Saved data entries
..............................
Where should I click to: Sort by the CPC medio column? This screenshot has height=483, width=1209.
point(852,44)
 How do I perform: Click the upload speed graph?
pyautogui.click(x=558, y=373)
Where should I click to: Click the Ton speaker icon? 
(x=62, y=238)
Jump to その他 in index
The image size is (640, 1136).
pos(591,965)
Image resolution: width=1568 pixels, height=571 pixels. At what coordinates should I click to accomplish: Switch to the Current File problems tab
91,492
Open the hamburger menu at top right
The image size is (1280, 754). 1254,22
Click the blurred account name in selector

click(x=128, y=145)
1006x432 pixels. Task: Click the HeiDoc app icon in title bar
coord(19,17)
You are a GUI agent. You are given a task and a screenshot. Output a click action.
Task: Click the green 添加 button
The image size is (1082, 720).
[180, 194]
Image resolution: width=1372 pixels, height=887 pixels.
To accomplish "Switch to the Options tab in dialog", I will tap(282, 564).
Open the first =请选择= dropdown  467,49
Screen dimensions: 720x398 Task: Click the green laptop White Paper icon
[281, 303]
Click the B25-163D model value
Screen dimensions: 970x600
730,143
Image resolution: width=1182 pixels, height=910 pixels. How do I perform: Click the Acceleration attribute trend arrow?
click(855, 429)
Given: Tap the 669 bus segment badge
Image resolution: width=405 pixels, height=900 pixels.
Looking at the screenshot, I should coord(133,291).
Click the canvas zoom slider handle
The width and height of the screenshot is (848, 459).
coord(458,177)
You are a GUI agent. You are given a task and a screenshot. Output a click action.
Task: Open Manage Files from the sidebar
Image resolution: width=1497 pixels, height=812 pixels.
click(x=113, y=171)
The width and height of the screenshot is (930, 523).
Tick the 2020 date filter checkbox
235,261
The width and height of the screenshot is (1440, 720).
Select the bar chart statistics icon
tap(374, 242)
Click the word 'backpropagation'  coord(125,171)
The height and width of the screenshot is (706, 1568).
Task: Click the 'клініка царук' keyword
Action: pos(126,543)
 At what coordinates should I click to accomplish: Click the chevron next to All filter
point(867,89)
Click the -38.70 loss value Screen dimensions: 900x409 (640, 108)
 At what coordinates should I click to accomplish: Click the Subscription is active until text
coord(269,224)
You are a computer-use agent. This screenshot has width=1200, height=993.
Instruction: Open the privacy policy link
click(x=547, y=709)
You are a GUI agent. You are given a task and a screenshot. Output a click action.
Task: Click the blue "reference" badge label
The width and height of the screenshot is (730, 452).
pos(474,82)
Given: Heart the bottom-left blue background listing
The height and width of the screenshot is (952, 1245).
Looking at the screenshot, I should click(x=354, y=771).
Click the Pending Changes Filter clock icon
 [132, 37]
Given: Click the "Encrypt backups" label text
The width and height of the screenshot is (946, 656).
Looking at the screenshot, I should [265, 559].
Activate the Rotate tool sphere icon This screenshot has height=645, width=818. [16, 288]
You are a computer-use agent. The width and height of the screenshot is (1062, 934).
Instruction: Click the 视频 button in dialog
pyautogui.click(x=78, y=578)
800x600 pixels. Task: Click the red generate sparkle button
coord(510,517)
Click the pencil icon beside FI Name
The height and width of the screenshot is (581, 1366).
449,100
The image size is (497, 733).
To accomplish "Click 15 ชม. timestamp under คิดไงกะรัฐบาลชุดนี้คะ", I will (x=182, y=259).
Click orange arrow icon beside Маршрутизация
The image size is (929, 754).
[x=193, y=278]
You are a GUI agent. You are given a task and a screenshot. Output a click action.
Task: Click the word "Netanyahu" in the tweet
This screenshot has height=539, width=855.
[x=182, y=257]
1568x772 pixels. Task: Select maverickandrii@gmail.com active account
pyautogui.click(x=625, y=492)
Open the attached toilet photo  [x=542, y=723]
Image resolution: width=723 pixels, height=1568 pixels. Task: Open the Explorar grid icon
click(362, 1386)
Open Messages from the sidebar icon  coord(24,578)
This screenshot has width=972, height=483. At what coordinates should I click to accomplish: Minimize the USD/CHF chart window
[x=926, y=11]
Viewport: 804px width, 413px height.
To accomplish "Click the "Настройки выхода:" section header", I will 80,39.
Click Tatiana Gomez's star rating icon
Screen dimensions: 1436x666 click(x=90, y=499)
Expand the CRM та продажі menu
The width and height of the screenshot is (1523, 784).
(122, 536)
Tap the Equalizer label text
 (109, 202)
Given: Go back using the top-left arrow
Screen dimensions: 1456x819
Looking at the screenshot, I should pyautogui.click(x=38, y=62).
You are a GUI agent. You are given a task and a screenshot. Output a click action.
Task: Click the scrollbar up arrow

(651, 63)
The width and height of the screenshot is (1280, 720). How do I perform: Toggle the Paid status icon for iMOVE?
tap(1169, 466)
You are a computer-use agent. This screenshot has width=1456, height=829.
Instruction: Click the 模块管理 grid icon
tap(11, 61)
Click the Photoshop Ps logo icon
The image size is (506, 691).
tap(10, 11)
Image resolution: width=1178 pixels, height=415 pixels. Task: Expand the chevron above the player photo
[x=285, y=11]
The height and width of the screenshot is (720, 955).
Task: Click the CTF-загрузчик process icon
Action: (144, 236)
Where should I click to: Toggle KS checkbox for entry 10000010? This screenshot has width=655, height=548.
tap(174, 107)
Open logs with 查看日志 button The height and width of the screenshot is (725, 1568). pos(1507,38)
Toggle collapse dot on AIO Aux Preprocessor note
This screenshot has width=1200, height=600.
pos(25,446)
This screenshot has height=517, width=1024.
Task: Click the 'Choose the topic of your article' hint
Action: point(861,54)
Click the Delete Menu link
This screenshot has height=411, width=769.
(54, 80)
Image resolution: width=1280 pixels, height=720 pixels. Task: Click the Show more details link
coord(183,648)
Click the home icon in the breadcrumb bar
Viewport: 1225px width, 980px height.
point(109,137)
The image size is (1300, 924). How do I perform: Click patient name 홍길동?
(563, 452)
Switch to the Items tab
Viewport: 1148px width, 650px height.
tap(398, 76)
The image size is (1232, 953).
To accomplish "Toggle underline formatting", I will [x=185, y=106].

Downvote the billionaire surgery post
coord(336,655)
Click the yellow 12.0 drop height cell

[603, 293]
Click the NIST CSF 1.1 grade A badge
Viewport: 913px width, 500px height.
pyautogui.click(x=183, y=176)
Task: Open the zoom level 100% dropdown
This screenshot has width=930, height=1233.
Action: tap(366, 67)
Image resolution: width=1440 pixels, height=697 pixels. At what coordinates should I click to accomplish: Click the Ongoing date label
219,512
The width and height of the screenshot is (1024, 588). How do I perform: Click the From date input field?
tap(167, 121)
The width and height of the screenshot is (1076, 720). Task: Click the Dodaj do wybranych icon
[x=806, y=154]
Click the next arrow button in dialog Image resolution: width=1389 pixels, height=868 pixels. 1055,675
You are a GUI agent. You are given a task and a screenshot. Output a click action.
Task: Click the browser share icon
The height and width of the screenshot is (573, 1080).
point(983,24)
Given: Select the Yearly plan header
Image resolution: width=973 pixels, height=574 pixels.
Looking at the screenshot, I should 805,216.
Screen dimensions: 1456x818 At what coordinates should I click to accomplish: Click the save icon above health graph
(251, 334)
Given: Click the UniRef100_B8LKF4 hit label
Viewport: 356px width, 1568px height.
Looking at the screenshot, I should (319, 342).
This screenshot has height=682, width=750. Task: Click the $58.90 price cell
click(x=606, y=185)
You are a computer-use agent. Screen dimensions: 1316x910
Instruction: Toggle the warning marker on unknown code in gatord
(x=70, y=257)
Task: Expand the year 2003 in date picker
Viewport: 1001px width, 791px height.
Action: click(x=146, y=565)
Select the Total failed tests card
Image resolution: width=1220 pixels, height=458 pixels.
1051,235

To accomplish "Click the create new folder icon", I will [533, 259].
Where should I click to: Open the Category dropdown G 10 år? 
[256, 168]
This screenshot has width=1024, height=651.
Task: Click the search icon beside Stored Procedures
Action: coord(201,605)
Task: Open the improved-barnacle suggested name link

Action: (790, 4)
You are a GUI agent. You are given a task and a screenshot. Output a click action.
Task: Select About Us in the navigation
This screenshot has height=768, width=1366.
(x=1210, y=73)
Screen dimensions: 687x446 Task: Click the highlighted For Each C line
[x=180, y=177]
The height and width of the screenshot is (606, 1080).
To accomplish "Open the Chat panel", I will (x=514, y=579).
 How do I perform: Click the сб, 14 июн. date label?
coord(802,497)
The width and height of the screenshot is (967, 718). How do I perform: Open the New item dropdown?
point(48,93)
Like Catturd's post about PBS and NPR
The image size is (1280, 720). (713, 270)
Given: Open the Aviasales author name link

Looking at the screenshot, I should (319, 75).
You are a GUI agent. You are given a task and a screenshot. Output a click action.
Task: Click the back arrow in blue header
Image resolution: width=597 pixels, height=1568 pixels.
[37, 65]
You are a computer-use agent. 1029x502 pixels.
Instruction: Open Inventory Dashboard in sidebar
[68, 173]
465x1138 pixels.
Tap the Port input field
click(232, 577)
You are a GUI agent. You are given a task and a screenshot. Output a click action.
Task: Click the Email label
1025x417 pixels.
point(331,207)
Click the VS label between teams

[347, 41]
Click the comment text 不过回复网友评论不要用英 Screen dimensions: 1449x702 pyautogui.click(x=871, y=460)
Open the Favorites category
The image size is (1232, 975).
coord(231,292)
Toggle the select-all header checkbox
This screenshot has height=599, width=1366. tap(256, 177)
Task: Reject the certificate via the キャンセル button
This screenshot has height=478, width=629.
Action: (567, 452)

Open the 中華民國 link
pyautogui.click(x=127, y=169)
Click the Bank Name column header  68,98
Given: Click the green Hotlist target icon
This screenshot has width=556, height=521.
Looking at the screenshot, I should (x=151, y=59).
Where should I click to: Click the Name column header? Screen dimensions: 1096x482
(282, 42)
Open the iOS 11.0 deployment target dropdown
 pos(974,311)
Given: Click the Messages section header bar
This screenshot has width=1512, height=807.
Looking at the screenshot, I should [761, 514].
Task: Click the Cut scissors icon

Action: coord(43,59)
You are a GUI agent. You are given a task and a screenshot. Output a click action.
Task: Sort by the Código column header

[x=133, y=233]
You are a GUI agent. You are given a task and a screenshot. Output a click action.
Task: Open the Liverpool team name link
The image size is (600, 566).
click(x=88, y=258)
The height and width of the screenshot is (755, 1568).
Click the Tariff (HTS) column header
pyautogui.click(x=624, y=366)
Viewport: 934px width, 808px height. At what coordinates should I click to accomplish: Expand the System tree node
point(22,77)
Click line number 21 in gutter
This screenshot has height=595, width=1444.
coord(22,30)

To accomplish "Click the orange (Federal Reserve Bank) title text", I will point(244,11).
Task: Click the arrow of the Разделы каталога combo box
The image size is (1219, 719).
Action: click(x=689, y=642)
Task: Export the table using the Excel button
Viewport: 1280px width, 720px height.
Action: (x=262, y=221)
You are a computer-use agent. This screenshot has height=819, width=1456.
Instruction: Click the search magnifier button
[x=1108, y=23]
..............................
### [Task description]
The lines holding the word "value" are the answer. Find them in the entries and copy them.

### [Response]
Click the B25-163D model value
Click the -38.70 loss value Screen dimensions: 900x409 (640, 108)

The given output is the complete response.